◆ Task description: Return each of the rows below unchanged, keeping every line as it stands.

[Rows for locating words and elements]

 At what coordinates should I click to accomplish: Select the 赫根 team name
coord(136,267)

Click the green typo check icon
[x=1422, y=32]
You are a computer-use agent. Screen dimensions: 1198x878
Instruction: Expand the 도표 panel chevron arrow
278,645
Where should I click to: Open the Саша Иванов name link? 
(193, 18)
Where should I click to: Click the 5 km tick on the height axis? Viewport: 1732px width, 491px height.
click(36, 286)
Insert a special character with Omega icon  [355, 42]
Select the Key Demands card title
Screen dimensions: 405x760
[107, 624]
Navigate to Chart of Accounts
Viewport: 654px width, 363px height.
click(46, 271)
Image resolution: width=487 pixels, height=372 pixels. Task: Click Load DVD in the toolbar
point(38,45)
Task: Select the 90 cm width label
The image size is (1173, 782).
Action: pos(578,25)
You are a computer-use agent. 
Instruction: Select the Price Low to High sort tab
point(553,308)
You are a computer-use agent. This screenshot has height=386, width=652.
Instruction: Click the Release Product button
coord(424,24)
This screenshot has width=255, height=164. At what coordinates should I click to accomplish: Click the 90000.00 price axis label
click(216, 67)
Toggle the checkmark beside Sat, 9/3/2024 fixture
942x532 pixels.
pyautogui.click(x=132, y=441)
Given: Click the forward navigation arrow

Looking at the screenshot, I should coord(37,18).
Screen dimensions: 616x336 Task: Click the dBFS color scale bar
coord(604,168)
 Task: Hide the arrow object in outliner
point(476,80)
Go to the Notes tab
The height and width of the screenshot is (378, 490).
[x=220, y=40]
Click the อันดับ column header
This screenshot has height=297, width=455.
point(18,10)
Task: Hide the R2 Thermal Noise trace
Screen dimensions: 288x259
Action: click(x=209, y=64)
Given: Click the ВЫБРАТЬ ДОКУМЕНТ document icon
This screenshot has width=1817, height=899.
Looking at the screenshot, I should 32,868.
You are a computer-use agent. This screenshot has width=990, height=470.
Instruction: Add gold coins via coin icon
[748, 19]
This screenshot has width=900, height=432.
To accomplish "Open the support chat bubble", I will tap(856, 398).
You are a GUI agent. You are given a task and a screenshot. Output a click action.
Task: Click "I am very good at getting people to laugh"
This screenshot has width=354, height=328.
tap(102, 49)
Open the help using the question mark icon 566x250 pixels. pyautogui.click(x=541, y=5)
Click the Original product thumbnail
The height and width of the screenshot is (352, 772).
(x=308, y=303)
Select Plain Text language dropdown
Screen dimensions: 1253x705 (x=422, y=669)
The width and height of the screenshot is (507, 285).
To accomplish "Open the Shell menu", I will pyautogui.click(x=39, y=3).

◆ Output:
 At what coordinates should I click to accomplish: Select the 赫根 team name
coord(136,267)

Click the green typo check icon
[x=1422, y=32]
You are a computer-use agent. Screen dimensions: 1198x878
Instruction: Expand the 도표 panel chevron arrow
278,645
Where should I click to: Open the Саша Иванов name link? 
(193, 18)
Where should I click to: Click the 5 km tick on the height axis? Viewport: 1732px width, 491px height.
click(36, 286)
Insert a special character with Omega icon  [355, 42]
Select the Key Demands card title
Screen dimensions: 405x760
[107, 624]
Navigate to Chart of Accounts
Viewport: 654px width, 363px height.
click(46, 271)
Image resolution: width=487 pixels, height=372 pixels. Task: Click Load DVD in the toolbar
point(38,45)
Task: Select the 90 cm width label
The image size is (1173, 782).
Action: pos(578,25)
You are a computer-use agent. 
Instruction: Select the Price Low to High sort tab
point(553,308)
You are a computer-use agent. This screenshot has height=386, width=652.
Instruction: Click the Release Product button
coord(424,24)
This screenshot has width=255, height=164. At what coordinates should I click to accomplish: Click the 90000.00 price axis label
click(216, 67)
Toggle the checkmark beside Sat, 9/3/2024 fixture
942x532 pixels.
pyautogui.click(x=132, y=441)
Given: Click the forward navigation arrow

Looking at the screenshot, I should coord(37,18).
Screen dimensions: 616x336 Task: Click the dBFS color scale bar
coord(604,168)
 Task: Hide the arrow object in outliner
point(476,80)
Go to the Notes tab
The height and width of the screenshot is (378, 490).
[x=220, y=40]
Click the อันดับ column header
This screenshot has height=297, width=455.
point(18,10)
Task: Hide the R2 Thermal Noise trace
Screen dimensions: 288x259
Action: click(x=209, y=64)
Given: Click the ВЫБРАТЬ ДОКУМЕНТ document icon
This screenshot has width=1817, height=899.
Looking at the screenshot, I should 32,868.
You are a computer-use agent. This screenshot has width=990, height=470.
Instruction: Add gold coins via coin icon
[748, 19]
This screenshot has width=900, height=432.
To accomplish "Open the support chat bubble", I will tap(856, 398).
You are a GUI agent. You are given a task and a screenshot. Output a click action.
Task: Click "I am very good at getting people to laugh"
This screenshot has width=354, height=328.
tap(102, 49)
Open the help using the question mark icon 566x250 pixels. pyautogui.click(x=541, y=5)
Click the Original product thumbnail
The height and width of the screenshot is (352, 772).
(x=308, y=303)
Select Plain Text language dropdown
Screen dimensions: 1253x705 (x=422, y=669)
The width and height of the screenshot is (507, 285).
To accomplish "Open the Shell menu", I will pyautogui.click(x=39, y=3).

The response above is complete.